# WHAT IS EXPECTED
How many lines in the records below contain the word "computer"? Answer with the number and nothing else.

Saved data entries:
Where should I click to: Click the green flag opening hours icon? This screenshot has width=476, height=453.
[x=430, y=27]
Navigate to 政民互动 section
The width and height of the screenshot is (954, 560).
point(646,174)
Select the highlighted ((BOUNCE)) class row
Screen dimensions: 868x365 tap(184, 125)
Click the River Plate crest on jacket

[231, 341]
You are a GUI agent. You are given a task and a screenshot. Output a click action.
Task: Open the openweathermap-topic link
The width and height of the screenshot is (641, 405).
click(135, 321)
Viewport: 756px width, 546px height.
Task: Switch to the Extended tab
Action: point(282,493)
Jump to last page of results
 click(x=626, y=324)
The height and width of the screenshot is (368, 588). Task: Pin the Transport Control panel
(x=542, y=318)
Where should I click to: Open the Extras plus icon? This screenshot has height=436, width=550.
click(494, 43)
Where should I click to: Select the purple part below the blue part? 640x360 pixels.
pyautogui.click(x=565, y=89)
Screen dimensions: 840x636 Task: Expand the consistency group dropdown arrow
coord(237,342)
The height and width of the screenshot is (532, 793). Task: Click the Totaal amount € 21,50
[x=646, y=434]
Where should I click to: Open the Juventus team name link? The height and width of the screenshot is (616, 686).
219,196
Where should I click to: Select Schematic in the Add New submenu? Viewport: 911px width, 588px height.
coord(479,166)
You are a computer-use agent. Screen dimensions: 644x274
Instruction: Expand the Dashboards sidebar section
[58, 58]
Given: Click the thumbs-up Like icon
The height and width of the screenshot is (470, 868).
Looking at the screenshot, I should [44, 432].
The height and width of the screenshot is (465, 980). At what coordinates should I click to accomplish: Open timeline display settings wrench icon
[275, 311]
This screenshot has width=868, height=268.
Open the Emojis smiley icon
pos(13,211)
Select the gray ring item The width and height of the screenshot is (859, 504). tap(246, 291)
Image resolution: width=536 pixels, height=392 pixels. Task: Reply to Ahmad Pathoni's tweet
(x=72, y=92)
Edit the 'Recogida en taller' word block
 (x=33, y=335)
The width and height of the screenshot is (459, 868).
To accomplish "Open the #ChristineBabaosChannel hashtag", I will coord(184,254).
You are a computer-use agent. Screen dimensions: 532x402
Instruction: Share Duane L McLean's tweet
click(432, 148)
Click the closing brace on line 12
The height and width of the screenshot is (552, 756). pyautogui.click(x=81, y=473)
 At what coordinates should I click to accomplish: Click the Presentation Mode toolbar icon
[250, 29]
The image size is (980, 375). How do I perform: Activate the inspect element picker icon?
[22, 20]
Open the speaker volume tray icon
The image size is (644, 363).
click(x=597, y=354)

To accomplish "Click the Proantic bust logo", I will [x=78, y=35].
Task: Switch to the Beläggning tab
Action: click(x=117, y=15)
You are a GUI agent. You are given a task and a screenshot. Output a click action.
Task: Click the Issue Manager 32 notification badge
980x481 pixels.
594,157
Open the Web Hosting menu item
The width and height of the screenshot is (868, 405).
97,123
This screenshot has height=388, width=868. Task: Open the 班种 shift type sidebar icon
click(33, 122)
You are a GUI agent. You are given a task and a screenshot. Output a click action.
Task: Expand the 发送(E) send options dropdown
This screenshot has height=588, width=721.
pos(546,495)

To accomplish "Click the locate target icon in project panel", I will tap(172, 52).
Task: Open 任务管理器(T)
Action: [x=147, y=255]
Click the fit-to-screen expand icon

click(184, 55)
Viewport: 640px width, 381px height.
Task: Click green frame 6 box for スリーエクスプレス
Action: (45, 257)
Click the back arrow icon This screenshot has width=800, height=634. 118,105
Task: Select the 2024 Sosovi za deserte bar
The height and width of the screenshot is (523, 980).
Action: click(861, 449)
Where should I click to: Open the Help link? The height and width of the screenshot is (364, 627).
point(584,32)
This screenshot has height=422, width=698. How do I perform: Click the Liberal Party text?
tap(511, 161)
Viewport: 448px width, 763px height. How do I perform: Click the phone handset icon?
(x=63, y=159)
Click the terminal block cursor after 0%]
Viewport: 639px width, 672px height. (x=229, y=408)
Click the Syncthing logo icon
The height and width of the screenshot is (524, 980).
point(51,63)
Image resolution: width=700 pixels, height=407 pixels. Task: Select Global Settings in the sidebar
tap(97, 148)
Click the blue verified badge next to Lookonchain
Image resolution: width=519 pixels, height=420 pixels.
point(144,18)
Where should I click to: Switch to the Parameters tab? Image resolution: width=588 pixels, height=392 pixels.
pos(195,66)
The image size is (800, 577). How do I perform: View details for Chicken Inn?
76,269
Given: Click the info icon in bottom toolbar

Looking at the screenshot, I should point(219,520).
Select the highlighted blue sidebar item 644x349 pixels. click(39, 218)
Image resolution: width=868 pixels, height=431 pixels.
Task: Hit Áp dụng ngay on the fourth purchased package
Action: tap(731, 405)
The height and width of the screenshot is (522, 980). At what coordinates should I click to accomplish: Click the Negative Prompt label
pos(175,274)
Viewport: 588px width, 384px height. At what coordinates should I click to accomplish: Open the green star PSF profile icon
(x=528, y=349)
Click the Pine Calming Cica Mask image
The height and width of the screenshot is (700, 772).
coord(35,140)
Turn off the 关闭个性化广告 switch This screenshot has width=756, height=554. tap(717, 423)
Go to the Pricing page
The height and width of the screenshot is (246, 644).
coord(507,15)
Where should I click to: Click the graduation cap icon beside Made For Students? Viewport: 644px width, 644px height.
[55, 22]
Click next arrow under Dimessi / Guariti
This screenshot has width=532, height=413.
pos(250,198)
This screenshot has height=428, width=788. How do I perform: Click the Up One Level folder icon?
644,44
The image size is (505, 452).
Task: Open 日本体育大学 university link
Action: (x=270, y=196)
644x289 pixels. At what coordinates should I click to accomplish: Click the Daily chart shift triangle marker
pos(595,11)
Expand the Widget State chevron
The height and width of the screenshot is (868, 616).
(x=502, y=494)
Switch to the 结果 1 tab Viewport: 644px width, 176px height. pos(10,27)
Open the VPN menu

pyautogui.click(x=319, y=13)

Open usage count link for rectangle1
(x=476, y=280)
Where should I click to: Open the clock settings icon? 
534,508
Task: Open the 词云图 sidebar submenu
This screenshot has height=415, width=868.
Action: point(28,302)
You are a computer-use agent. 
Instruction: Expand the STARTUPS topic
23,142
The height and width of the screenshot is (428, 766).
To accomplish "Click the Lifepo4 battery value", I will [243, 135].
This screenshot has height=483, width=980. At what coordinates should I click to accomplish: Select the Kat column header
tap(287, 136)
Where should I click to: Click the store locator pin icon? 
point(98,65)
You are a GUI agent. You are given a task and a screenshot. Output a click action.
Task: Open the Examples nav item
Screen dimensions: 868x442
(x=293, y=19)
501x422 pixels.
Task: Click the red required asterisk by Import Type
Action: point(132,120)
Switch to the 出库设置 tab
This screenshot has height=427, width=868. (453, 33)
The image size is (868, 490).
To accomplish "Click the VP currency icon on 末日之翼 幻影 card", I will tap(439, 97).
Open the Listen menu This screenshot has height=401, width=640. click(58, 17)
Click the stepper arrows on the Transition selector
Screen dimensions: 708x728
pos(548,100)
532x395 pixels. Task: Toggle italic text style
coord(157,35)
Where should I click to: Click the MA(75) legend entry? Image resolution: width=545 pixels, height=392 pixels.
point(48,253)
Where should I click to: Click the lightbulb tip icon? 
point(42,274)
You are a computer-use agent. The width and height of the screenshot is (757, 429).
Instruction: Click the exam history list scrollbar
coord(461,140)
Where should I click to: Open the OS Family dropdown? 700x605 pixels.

# TASK ANSWER
4